* What you need to do:
Lines where the string "three" appears are to be copied from the entries below.

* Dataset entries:
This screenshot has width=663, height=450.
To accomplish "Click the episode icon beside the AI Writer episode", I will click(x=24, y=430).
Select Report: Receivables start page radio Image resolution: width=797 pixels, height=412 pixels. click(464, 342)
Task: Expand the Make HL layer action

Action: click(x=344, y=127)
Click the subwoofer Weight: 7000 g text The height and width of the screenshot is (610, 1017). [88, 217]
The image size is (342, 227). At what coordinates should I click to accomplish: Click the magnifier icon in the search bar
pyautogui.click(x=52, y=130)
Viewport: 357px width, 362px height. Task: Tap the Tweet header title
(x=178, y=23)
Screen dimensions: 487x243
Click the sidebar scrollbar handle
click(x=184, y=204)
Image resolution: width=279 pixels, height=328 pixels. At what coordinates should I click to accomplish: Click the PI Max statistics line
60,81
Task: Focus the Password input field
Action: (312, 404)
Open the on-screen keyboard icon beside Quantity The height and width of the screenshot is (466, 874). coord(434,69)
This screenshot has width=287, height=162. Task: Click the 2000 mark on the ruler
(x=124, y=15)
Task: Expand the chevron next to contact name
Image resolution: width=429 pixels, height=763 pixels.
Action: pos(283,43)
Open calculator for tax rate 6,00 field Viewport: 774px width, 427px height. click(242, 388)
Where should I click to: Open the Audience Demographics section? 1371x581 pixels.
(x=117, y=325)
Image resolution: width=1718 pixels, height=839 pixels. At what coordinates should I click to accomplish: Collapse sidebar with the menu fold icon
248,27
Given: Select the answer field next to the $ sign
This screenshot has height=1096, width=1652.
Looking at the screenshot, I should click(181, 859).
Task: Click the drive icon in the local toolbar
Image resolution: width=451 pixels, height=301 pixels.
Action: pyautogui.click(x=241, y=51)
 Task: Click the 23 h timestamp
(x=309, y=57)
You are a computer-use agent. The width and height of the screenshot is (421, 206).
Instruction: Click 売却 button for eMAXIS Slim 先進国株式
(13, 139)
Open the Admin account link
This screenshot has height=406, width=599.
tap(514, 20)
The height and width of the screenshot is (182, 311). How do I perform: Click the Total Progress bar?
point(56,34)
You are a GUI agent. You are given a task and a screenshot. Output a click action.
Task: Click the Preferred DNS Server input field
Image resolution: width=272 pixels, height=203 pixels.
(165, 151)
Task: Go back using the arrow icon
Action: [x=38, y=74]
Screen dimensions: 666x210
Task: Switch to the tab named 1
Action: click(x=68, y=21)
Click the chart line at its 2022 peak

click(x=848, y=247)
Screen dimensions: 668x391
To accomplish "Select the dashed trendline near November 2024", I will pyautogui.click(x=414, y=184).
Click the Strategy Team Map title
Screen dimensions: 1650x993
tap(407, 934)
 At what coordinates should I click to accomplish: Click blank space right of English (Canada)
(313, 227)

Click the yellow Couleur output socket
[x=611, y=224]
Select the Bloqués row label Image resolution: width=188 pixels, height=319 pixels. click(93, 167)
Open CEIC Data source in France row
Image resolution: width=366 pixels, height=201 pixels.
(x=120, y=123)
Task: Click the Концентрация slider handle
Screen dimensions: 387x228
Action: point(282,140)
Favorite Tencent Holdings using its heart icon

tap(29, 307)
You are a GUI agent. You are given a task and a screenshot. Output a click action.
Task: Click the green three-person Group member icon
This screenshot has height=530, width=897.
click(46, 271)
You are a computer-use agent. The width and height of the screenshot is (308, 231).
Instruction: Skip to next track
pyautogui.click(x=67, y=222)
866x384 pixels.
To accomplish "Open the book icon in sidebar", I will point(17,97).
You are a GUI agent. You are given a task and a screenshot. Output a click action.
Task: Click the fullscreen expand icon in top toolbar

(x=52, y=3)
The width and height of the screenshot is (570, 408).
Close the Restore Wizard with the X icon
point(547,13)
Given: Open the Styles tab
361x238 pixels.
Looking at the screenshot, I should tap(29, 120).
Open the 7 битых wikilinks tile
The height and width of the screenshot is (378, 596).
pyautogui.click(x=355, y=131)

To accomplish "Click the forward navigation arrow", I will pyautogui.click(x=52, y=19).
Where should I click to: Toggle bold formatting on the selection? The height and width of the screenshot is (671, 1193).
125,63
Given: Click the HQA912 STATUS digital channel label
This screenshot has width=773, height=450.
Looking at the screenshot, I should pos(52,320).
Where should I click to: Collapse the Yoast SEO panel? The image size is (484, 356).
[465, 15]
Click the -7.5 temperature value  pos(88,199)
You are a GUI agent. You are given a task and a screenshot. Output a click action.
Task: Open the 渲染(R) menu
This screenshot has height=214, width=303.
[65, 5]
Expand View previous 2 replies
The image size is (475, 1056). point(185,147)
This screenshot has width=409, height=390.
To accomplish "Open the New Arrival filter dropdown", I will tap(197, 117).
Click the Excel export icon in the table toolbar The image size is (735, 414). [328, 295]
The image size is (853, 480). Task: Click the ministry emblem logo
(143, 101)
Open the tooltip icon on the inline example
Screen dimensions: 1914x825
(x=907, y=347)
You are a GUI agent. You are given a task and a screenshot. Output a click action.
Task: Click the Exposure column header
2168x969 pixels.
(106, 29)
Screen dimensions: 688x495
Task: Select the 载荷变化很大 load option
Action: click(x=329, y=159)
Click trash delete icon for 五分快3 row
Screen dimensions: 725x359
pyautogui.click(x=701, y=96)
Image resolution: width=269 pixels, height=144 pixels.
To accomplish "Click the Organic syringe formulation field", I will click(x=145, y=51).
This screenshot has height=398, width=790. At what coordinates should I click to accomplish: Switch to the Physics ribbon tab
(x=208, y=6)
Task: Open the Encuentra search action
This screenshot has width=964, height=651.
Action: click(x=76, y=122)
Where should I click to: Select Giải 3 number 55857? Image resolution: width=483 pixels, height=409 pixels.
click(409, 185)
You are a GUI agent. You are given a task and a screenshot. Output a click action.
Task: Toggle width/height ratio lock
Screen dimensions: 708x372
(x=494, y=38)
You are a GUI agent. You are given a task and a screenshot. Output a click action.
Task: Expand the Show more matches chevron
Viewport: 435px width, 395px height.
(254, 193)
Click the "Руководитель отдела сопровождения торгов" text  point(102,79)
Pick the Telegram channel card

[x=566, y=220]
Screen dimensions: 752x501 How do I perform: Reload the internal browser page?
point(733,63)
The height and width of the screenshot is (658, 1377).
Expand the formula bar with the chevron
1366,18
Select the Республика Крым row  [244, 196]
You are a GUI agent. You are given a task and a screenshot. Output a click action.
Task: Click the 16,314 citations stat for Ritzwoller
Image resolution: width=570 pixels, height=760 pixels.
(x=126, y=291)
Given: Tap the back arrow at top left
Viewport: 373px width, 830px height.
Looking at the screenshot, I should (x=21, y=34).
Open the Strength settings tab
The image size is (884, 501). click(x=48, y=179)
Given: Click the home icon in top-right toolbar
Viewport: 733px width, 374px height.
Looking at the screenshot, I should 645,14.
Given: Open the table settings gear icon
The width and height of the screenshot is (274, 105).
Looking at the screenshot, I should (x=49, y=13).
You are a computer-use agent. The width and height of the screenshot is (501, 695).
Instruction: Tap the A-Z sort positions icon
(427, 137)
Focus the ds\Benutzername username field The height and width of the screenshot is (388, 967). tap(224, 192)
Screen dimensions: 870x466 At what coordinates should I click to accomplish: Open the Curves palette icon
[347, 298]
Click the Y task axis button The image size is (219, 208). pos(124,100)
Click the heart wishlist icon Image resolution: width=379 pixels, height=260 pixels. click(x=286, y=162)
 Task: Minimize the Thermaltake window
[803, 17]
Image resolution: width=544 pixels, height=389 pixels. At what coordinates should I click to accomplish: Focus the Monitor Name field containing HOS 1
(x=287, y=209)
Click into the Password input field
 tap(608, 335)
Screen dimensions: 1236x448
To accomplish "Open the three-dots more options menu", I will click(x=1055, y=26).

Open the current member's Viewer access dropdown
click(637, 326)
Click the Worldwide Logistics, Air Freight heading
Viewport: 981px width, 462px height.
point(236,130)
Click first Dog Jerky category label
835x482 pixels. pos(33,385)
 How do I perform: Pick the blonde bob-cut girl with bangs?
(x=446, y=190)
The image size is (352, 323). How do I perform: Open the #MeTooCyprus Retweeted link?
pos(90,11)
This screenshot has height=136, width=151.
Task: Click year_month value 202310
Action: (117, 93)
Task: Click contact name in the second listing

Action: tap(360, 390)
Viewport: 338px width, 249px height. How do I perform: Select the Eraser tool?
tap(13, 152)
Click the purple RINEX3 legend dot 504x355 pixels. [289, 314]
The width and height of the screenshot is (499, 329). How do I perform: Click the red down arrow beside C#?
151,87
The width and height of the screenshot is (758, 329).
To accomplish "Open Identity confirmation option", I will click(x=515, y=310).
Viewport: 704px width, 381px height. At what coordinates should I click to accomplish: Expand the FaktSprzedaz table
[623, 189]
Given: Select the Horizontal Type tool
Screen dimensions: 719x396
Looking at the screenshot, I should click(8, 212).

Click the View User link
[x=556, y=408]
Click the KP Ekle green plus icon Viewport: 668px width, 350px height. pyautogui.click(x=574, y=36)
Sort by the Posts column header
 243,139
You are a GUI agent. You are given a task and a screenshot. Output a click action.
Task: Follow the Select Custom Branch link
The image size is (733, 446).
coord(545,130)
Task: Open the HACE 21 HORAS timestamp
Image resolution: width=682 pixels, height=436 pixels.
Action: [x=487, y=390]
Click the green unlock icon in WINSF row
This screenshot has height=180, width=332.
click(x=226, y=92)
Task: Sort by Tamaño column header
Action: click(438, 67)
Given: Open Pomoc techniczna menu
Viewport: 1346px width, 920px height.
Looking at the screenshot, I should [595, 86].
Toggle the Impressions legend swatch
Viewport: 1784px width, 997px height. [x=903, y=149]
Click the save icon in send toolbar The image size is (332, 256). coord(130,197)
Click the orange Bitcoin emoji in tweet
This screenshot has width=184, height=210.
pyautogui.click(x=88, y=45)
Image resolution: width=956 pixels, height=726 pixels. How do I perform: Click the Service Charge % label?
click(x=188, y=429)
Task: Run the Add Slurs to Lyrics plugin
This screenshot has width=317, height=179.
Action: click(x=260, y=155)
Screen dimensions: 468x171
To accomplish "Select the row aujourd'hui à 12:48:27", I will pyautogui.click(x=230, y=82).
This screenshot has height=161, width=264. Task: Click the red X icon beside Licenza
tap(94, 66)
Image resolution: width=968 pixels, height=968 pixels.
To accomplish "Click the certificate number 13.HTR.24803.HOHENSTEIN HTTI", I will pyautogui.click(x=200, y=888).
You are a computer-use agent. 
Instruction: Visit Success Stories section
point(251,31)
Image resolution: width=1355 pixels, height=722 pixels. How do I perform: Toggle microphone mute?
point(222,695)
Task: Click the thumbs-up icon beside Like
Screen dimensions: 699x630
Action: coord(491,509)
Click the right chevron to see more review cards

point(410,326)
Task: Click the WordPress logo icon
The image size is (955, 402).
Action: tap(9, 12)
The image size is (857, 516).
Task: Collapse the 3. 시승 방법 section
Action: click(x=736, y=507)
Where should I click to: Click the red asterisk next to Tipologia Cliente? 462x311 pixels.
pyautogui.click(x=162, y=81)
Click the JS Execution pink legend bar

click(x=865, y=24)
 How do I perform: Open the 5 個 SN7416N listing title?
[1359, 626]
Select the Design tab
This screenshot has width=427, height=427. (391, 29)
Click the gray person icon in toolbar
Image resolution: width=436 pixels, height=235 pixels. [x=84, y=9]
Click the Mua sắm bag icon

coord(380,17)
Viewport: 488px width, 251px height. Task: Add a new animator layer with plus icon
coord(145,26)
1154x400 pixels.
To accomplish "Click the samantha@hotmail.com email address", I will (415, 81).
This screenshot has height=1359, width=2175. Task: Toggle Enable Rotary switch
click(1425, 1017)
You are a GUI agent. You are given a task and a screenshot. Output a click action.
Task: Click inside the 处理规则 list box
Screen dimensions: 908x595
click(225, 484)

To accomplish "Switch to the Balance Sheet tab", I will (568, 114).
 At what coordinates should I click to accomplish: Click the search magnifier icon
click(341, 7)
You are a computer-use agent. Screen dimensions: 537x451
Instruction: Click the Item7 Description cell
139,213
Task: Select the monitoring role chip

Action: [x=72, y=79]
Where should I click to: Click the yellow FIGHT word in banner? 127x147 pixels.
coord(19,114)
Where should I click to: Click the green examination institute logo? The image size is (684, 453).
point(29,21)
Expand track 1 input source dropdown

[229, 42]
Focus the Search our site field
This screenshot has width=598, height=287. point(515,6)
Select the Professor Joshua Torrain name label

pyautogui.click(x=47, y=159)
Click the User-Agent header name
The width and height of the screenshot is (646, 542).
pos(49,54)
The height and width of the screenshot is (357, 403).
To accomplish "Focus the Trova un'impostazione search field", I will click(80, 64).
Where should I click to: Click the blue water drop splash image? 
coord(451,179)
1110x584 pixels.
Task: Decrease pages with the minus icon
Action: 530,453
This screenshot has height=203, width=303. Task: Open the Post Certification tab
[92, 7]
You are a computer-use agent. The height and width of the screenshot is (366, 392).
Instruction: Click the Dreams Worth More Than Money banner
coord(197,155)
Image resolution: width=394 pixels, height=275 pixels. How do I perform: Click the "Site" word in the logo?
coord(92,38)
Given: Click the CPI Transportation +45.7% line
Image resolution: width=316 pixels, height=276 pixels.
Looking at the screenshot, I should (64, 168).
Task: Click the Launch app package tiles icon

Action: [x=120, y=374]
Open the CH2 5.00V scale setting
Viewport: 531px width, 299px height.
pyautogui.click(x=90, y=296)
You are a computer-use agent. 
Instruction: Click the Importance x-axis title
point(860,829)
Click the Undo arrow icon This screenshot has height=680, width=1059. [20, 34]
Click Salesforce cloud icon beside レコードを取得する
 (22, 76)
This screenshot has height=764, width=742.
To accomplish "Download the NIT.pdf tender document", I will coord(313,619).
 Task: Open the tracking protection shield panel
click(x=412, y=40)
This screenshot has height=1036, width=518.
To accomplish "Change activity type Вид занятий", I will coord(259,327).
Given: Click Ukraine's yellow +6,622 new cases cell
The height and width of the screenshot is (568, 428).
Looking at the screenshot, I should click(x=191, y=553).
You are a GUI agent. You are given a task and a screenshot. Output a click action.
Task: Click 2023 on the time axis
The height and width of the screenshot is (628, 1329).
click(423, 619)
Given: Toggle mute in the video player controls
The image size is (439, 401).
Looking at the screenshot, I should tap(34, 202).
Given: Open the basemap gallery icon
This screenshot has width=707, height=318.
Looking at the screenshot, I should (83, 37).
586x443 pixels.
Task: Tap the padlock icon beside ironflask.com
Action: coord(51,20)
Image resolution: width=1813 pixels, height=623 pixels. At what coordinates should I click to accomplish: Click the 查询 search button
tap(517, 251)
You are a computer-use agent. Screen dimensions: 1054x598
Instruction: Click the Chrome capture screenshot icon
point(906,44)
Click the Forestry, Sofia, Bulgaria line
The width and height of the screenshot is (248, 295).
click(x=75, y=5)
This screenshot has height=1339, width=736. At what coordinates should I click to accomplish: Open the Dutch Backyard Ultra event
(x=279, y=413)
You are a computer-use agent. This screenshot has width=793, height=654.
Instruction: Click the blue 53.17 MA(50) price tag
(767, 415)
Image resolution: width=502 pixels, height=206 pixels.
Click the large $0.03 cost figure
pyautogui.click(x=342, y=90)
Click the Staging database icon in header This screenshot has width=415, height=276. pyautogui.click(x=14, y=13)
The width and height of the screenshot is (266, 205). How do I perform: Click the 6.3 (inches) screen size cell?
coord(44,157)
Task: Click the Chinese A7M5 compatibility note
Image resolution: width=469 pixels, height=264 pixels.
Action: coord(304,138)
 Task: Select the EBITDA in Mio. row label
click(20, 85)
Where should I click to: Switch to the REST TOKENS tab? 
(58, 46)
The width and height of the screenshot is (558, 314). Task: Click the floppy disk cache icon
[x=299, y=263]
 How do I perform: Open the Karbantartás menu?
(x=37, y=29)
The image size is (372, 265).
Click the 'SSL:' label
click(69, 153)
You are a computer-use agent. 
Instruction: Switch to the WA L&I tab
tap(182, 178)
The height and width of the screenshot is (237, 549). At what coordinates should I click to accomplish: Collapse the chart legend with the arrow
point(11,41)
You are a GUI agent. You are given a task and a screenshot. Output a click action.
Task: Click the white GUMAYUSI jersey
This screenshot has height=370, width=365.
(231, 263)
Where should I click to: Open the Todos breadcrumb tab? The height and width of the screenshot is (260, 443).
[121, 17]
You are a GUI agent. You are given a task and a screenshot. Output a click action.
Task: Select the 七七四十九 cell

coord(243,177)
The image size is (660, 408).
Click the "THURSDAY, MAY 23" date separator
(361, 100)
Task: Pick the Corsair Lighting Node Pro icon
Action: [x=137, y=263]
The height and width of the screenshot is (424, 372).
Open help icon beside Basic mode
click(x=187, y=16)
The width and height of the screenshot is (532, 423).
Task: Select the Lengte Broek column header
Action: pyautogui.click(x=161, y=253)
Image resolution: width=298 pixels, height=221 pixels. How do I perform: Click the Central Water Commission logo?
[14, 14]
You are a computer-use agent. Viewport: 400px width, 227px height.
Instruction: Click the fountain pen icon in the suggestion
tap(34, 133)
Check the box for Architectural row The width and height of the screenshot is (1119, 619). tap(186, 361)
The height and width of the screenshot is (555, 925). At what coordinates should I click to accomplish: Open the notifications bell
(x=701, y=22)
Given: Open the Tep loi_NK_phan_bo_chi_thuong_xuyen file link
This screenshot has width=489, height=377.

* Answer area:
Task: Click the green three-person Group member icon
To accomplish "Open the three-dots more options menu", I will click(x=1055, y=26).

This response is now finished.